== EXTRACTED MATERIAL ==

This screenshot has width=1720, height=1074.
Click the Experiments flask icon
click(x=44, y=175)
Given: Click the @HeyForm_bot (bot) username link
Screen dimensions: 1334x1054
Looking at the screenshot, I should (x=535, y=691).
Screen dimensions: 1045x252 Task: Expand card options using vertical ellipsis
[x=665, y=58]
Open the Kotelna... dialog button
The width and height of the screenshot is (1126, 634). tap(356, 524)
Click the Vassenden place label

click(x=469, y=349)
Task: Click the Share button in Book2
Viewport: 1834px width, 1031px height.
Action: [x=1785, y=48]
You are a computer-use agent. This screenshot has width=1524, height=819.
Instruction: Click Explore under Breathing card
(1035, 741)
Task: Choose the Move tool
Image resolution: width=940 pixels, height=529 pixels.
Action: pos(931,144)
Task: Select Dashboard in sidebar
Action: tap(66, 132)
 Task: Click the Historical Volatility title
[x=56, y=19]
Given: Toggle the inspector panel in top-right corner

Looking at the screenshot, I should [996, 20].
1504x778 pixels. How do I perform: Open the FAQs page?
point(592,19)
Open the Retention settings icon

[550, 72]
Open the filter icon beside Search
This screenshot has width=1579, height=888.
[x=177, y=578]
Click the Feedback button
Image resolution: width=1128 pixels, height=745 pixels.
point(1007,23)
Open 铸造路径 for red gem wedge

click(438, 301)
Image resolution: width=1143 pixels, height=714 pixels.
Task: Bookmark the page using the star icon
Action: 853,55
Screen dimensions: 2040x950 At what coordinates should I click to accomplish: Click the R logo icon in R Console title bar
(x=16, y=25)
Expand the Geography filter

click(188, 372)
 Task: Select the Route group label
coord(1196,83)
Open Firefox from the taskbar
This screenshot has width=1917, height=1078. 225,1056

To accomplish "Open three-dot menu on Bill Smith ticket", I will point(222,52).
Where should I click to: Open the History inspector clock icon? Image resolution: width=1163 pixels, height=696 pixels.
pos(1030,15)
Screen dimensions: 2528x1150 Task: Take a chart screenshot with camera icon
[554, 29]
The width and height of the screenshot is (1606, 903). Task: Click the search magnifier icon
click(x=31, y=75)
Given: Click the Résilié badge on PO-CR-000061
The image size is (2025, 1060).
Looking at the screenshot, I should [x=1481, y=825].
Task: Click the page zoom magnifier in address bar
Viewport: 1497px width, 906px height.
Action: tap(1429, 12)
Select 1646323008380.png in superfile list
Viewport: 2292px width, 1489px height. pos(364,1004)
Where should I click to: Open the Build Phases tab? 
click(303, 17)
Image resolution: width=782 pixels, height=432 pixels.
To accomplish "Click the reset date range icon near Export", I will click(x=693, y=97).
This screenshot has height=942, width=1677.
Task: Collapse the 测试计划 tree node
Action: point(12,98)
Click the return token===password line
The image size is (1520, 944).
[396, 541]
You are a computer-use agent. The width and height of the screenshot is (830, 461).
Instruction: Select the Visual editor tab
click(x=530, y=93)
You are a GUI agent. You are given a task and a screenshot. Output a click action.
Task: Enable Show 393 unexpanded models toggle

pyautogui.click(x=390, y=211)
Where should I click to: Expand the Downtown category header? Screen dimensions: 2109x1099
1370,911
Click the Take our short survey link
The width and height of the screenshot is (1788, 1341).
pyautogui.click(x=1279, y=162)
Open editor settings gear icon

===

(AIM OF THE TASK) Take every line from the records that holds "agent" and copy it down.

(ANSWER SPACE)
You are a computer-use agent. This screenshot has width=1524, height=819.
You are a computer-use agent. The width and height of the screenshot is (830, 461).
You are a GUI agent. You are given a task and a screenshot. Output a click action.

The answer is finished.